START DATASET EXTRACT

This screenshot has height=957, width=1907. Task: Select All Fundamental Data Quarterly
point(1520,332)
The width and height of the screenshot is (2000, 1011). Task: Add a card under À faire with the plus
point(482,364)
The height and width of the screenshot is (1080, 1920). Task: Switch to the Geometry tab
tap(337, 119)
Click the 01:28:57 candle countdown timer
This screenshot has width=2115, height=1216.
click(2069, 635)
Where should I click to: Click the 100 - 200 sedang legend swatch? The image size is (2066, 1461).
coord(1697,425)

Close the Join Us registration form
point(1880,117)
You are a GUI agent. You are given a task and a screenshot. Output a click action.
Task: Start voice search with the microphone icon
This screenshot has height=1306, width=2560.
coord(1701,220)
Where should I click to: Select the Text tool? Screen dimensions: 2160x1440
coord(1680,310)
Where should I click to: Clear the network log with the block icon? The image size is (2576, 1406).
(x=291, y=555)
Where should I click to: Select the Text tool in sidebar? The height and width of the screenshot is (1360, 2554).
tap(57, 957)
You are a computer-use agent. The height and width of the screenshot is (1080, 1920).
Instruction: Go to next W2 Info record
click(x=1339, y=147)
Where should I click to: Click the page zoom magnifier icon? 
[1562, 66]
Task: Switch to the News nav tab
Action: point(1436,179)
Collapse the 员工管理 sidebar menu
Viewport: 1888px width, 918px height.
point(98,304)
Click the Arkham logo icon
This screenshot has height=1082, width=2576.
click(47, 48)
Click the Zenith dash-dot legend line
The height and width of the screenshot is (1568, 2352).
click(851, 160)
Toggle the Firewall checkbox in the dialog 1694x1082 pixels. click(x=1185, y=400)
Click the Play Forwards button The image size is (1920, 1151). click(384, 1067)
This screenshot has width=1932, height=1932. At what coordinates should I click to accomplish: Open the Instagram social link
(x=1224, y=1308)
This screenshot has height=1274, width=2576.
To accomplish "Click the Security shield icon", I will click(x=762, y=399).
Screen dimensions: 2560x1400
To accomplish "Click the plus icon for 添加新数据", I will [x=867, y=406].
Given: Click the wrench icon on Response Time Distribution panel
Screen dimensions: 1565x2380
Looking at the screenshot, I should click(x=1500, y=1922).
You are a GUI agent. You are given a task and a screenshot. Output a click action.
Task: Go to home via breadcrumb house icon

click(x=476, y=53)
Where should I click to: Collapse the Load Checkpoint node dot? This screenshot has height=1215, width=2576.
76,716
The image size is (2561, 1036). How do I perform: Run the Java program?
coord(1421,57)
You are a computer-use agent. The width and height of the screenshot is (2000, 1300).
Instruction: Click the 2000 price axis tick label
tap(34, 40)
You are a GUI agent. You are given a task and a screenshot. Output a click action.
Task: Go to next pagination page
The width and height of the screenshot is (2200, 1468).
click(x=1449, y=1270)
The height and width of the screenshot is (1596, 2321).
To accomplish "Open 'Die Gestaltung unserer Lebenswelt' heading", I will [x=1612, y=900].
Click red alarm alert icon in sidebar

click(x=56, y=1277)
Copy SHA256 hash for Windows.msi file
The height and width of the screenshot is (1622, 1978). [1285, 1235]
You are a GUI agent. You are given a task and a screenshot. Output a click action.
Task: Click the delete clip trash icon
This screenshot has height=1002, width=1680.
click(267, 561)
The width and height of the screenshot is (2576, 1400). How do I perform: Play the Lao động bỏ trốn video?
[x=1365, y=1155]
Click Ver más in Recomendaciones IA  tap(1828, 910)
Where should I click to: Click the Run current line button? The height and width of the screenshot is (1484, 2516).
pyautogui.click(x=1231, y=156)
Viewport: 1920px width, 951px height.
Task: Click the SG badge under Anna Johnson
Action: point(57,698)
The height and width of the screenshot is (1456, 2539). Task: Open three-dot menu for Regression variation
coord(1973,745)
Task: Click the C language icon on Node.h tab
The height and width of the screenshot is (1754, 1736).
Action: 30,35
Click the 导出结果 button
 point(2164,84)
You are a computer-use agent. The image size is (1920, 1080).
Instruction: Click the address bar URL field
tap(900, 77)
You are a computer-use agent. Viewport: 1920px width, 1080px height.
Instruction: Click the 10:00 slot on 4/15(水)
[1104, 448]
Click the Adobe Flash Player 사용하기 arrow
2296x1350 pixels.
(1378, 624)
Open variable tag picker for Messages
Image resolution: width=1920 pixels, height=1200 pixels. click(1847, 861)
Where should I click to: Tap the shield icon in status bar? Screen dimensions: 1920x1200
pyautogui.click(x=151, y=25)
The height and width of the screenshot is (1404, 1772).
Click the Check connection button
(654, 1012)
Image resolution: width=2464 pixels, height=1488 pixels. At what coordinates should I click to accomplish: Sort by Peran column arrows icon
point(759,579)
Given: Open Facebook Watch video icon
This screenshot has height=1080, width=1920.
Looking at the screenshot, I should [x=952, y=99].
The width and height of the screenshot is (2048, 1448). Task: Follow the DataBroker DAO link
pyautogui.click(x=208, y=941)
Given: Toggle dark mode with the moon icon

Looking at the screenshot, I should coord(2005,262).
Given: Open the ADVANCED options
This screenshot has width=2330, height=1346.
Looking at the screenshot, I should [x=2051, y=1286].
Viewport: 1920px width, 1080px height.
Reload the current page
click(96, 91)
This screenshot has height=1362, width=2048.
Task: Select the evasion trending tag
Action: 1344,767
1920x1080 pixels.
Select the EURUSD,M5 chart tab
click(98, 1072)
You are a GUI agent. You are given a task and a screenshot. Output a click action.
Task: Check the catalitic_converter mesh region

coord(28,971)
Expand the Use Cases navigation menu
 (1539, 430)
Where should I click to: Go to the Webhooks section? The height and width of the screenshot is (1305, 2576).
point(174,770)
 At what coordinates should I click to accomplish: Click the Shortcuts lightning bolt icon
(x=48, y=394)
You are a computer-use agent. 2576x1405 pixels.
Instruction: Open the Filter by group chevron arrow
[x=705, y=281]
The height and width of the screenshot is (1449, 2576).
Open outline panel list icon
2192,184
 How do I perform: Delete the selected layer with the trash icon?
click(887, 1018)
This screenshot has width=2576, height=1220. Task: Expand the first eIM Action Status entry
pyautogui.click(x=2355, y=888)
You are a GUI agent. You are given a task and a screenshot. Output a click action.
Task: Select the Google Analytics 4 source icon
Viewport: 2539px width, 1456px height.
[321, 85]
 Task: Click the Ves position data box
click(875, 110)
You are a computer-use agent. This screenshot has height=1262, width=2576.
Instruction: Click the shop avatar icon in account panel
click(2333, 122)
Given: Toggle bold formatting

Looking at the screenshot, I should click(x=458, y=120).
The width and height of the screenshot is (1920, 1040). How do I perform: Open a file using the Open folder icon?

END DATASET EXTRACT

# PROMPT:
Please make an exact copy of the lines above from the line with "Open variable tag picker for Messages" through the line with "Given: Open Facebook Watch video icon", both ends included.

# TASK RESPONSE:
Open variable tag picker for Messages
Image resolution: width=1920 pixels, height=1200 pixels. click(1847, 861)
Where should I click to: Tap the shield icon in status bar? Screen dimensions: 1920x1200
pyautogui.click(x=151, y=25)
The height and width of the screenshot is (1404, 1772).
Click the Check connection button
(654, 1012)
Image resolution: width=2464 pixels, height=1488 pixels. At what coordinates should I click to accomplish: Sort by Peran column arrows icon
point(759,579)
Given: Open Facebook Watch video icon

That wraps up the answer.